Enviada em 16/11/2020

No livro Quarto de Despejo, Carolina Maria de Jesus retrata a sua batalha diária contra a fome e a realidade de extrema desigualdade em São Paulo. Essa realidade atingiu quase 690 milhões de pessoas no mundo em 2019. Porém, o problema da fome não está relacionado com a falta de alimentos e sim, com a desigualdade social.

Segundo a ONU para Alimentação e Agricultura, um quarto dos alimentos desperdiçados o mundo seria suficiente para alimentar toda população que passa fome. Isso mostra que o real problema da fome é que as pessoas não tem dinheiro para comprar comida, uma vez que os países mais afetados sofrem com a pobreza. Sendo assim, é possível perceber que a desnutrição é fortemente atingida pelo desemprego e a má distribuição dos alimentos, que são exportados para os centros urbanos das regiões mais ricas, deixando a população à mercê da agricultura familiar.

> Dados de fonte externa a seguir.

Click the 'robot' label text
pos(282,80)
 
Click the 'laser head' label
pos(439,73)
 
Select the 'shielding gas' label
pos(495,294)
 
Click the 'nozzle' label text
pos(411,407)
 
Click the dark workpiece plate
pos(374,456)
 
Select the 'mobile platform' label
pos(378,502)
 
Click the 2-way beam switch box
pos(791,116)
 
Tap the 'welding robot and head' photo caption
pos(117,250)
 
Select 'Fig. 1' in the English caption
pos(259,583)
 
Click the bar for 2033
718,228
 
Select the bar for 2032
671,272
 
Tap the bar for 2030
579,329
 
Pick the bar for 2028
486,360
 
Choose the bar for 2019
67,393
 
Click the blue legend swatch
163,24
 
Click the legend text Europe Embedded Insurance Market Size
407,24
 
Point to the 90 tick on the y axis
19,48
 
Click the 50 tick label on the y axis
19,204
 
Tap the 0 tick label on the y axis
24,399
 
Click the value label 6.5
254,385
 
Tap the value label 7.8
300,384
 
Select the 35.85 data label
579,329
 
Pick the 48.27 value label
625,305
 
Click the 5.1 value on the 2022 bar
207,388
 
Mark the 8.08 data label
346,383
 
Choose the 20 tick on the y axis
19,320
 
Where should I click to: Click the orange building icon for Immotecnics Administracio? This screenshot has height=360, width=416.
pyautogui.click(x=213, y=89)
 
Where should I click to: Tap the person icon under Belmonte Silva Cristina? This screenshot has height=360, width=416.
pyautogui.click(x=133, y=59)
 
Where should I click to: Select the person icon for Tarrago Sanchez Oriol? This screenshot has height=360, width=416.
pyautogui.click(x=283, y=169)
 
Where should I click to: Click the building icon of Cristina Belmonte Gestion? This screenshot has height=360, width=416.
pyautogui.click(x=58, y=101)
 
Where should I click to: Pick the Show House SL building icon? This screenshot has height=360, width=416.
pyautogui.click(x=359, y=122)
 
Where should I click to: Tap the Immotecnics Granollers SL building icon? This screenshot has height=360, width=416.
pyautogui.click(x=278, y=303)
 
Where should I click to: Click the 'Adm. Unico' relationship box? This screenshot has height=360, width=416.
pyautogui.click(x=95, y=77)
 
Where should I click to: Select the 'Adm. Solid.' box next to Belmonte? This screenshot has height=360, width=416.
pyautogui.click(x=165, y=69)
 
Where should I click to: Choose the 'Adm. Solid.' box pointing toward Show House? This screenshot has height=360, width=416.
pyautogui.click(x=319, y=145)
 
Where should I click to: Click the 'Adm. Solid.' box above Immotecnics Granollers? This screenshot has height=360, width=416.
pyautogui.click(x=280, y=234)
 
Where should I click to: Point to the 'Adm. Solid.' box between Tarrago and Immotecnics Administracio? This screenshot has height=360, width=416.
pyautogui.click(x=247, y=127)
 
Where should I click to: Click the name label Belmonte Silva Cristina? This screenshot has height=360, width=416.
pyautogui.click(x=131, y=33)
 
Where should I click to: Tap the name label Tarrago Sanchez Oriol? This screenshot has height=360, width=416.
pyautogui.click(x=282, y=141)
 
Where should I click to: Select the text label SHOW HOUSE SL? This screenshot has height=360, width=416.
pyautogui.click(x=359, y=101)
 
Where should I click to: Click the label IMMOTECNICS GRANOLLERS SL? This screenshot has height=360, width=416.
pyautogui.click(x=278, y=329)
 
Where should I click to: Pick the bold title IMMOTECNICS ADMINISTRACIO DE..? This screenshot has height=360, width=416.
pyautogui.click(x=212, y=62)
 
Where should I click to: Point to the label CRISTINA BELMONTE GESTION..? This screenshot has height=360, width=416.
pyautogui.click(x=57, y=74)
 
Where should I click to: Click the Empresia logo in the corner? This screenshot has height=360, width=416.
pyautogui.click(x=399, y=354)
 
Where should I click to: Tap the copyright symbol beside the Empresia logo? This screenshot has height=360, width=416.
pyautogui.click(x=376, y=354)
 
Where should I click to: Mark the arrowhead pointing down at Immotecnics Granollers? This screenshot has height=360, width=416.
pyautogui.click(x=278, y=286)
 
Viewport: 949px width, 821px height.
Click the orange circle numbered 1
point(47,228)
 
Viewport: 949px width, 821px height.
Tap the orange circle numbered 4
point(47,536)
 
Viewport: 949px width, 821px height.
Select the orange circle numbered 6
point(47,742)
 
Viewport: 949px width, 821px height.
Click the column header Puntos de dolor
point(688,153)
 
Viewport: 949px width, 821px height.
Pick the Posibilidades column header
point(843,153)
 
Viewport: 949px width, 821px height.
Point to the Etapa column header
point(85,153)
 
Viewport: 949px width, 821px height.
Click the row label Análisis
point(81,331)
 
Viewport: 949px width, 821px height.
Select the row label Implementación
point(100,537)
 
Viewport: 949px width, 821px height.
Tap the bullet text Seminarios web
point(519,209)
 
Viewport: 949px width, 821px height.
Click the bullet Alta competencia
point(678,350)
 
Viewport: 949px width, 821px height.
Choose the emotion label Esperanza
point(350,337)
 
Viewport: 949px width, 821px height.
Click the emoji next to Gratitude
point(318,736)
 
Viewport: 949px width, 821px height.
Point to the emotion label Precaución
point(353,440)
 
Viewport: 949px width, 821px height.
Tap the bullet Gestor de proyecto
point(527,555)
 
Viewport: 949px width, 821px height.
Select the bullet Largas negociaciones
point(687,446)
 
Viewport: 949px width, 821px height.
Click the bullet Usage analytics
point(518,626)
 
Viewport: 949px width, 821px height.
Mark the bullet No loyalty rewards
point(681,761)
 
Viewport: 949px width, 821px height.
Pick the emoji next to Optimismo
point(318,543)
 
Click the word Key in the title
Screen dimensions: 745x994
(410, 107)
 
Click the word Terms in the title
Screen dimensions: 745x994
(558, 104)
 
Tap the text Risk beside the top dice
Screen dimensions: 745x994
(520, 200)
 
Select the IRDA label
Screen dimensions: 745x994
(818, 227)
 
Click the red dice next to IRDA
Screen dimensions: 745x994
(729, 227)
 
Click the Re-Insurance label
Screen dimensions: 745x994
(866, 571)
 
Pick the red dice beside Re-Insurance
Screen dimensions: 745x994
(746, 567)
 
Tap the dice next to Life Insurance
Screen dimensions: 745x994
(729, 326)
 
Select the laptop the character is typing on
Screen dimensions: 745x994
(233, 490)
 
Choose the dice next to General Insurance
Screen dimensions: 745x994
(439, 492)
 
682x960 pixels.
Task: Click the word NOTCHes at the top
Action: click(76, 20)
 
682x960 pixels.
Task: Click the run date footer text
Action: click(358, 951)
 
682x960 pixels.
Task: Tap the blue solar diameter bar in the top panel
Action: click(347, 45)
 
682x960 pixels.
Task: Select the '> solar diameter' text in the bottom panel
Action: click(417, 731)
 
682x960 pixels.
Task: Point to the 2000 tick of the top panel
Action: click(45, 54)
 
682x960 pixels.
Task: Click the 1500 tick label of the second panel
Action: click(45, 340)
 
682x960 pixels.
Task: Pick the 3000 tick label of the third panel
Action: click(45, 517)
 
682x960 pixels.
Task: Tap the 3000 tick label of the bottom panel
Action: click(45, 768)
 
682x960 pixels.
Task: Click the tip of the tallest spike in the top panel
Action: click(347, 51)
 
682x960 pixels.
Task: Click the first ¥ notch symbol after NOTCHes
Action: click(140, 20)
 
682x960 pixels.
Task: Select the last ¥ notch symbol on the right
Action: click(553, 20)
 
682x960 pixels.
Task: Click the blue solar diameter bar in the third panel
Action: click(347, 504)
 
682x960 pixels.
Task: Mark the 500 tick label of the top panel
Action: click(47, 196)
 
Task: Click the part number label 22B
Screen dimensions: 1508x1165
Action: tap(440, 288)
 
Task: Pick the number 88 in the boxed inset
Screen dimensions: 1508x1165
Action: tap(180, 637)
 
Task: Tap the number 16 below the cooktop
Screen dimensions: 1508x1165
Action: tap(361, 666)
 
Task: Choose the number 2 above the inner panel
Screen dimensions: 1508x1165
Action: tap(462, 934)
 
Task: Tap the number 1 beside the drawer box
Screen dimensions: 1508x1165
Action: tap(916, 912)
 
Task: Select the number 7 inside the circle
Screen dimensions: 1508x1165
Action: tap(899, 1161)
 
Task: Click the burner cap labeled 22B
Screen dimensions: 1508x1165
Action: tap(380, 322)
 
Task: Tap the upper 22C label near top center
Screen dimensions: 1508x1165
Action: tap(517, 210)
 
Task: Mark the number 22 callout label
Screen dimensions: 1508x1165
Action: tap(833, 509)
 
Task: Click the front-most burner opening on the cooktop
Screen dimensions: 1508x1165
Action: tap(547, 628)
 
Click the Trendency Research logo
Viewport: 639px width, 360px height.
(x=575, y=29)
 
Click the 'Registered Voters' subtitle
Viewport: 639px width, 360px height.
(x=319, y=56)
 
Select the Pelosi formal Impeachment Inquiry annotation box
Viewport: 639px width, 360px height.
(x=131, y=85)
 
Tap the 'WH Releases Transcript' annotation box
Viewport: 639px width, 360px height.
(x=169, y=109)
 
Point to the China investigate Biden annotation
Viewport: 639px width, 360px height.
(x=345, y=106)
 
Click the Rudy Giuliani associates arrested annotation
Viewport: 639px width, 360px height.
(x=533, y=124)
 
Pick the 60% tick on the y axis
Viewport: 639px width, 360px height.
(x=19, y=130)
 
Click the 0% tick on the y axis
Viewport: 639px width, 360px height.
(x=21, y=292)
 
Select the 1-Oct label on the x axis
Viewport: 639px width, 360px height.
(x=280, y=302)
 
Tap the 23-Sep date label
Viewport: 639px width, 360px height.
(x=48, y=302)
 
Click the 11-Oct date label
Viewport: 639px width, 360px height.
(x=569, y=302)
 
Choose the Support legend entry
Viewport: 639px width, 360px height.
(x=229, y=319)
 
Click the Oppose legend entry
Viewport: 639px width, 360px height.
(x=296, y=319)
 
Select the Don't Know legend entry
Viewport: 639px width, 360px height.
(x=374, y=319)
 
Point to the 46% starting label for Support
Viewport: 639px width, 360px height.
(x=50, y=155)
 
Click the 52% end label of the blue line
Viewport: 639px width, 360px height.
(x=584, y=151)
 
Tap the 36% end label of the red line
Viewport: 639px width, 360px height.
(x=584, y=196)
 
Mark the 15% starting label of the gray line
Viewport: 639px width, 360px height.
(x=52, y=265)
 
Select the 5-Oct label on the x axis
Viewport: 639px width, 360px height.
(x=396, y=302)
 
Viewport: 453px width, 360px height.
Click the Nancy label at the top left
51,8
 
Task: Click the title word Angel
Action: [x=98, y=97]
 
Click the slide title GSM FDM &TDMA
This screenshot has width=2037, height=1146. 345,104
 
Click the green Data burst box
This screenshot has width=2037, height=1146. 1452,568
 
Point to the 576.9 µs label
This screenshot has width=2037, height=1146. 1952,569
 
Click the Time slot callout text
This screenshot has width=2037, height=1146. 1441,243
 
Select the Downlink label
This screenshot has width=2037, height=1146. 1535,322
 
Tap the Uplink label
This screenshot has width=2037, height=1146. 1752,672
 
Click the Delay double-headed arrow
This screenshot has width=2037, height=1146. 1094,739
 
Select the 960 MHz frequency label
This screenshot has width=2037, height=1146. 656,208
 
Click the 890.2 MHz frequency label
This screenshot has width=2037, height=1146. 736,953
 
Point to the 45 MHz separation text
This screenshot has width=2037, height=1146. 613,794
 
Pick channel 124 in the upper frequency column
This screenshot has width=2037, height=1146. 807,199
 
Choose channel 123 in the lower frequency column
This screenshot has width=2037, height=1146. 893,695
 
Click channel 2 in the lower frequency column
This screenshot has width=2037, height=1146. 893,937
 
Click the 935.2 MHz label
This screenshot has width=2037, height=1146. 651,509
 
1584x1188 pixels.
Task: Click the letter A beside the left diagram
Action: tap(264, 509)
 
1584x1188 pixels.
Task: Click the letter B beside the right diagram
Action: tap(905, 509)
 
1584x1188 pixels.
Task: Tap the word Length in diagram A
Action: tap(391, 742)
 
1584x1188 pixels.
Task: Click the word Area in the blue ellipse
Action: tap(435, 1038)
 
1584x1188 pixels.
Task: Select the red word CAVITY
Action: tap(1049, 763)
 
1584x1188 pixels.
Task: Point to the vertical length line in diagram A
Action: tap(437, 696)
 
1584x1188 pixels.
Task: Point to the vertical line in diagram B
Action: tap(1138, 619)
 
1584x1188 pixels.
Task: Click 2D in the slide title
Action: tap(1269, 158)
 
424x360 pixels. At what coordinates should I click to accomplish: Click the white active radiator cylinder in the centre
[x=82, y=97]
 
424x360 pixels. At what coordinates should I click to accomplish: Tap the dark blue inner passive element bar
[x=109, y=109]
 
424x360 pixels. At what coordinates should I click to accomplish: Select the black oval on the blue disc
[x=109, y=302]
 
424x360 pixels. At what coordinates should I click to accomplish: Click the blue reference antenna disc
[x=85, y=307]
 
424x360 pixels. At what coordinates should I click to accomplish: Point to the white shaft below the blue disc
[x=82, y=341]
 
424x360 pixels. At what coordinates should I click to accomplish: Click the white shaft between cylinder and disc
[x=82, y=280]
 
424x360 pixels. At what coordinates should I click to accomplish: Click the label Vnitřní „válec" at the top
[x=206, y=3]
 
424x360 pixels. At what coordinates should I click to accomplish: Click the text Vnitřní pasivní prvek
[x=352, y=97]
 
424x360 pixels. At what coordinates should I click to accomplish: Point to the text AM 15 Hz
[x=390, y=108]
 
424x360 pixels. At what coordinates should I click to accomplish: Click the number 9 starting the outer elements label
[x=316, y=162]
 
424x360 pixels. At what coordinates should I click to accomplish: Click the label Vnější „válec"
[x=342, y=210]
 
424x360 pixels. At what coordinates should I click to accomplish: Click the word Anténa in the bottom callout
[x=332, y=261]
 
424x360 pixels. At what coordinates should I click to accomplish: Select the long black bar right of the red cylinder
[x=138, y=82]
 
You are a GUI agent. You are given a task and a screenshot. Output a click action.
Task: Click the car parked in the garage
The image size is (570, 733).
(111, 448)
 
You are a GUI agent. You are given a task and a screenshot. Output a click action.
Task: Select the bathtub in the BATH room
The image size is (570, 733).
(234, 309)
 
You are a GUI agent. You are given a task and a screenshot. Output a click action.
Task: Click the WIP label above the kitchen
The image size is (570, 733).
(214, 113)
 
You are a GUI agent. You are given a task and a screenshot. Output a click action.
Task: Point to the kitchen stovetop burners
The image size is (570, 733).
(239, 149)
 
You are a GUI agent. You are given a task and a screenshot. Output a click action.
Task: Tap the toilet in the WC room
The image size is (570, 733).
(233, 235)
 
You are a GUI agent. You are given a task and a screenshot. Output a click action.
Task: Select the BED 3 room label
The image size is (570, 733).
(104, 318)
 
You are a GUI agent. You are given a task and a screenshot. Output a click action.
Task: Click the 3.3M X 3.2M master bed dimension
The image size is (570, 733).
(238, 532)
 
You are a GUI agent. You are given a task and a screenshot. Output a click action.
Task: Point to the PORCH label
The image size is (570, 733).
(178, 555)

Ademais, os países latinos estão entre os maiores produtores de alimento e mesmo assim, enfrentam a fome. Isso acontece pois são países muito desiguais, tendo quase um terço da renda nas mãos de 1% dos mais ricos. Logo, a população rural não tem acesso à terras para produzir e a urbana não tem renda para comprar os alimentos, que acabam sendo descartados. Entretanto essa minoria mais rica quer se beneficiar cada vez mais, não estando disposta a fazer mudanças.

Portanto, é preciso que o Governo dos países afetados pela fome tomem medidas para diminuir a desigualdade, criando programas como o Bolsa Família, que levará renda para a população mais pobre, diminuindo a concentração de renda e consequentemente a fome.